Given problem 1:
From the England squad article, reproduce the part that opens with the words containing "Forster pulled out" and closes with "at Stoke City.".
Given problem 2:
Give every surname that appears in the England squad article, in the order each first occurs.

--- Source extract ---

Forster pulled out the England squad at the weekend and, having only selected two goalkeepers in the first place, Hodgson responded by calling up Rob Green and the Under-21 Jack Butland. Green last played for his country against Norway in May 2012. Butland, 22, has been capped once for the seniors, against Italy in 2012, but he does not play first team football at Stoke City.
The Everton captain Jagielka says that Hodgson’s England regime is a world away from that of Fabio Capello when the players were “walking on eggshells” around their Italian coach. Jagielka said: “I’m not going to sit here and slag him [Capello] off, but it’s a different way of doing things. He’s had fantastic success with that style during his managerial career, but it was difficult sometimes.
“You’d walk past him and not know where you stood [in terms of your relationship]. It would make the weeks a bit more difficult, and you’d be on eggshells sometimes walking round. But we’ve got characters in the squad now and it helps that they’re allowed to be themselves when we go away. You can see there’s a good spirit in the squad, and the boys are desperate to go out and perform.”
He added: “Sometimes there can be too many rules. If he [Capello] wanted no-one to have ketchup there was no ketchup, it was as simple as that. Roy allows us ketchup if we want! But we’re all professionals these days. I don’t think there’s too many binge drinkers in the Premier League and there’s certainly none in the squad.”

--- Record extracts ---

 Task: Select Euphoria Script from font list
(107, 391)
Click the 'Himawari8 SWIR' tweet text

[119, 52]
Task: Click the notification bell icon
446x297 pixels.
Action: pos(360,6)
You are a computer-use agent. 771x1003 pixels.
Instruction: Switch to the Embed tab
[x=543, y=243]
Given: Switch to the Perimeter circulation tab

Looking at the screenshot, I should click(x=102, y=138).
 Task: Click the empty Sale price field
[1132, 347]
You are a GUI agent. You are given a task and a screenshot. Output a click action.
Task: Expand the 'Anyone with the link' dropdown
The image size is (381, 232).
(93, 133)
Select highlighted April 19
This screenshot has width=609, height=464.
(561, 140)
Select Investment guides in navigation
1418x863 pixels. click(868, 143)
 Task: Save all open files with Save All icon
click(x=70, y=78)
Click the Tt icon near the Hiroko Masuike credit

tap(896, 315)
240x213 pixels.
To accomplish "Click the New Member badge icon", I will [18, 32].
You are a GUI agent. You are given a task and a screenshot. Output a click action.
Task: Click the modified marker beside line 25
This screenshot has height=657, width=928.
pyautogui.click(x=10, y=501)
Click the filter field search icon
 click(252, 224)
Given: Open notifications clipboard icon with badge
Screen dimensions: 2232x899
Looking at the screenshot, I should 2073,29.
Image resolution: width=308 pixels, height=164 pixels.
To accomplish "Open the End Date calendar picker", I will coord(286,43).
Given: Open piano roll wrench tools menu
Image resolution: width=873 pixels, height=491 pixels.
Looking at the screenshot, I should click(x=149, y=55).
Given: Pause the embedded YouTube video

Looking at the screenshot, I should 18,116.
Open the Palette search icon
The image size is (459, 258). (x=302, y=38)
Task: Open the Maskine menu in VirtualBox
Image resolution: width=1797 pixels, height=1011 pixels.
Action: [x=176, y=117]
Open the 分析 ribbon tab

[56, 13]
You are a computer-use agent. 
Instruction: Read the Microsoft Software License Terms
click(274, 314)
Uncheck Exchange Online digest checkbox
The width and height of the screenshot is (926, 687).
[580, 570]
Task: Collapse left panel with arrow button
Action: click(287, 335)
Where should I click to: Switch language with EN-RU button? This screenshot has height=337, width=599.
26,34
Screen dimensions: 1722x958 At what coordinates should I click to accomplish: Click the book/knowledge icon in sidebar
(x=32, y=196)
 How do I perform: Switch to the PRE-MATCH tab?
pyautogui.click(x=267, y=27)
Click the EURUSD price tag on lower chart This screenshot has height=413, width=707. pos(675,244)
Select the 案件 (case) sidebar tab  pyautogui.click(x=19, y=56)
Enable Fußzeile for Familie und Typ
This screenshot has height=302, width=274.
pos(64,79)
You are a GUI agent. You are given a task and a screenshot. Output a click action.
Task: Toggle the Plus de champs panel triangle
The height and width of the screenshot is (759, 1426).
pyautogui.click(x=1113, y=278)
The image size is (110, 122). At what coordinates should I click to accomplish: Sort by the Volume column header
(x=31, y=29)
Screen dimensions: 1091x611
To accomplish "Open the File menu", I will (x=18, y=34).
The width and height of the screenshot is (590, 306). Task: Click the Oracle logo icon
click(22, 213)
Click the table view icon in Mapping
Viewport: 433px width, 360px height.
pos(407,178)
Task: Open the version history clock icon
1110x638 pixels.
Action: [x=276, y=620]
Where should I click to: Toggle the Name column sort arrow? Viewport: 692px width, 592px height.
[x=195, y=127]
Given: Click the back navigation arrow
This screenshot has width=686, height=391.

---

Exercise output 1:
Forster pulled out the England squad at the weekend and, having only selected two goalkeepers in the first place, Hodgson responded by calling up Rob Green and the Under-21 Jack Butland. Green last played for his country against Norway in May 2012. Butland, 22, has been capped once for the seniors, against Italy in 2012, but he does not play first team football at Stoke City.

Exercise output 2:
Forster, Hodgson, Green, Butland, Jagielka, Capello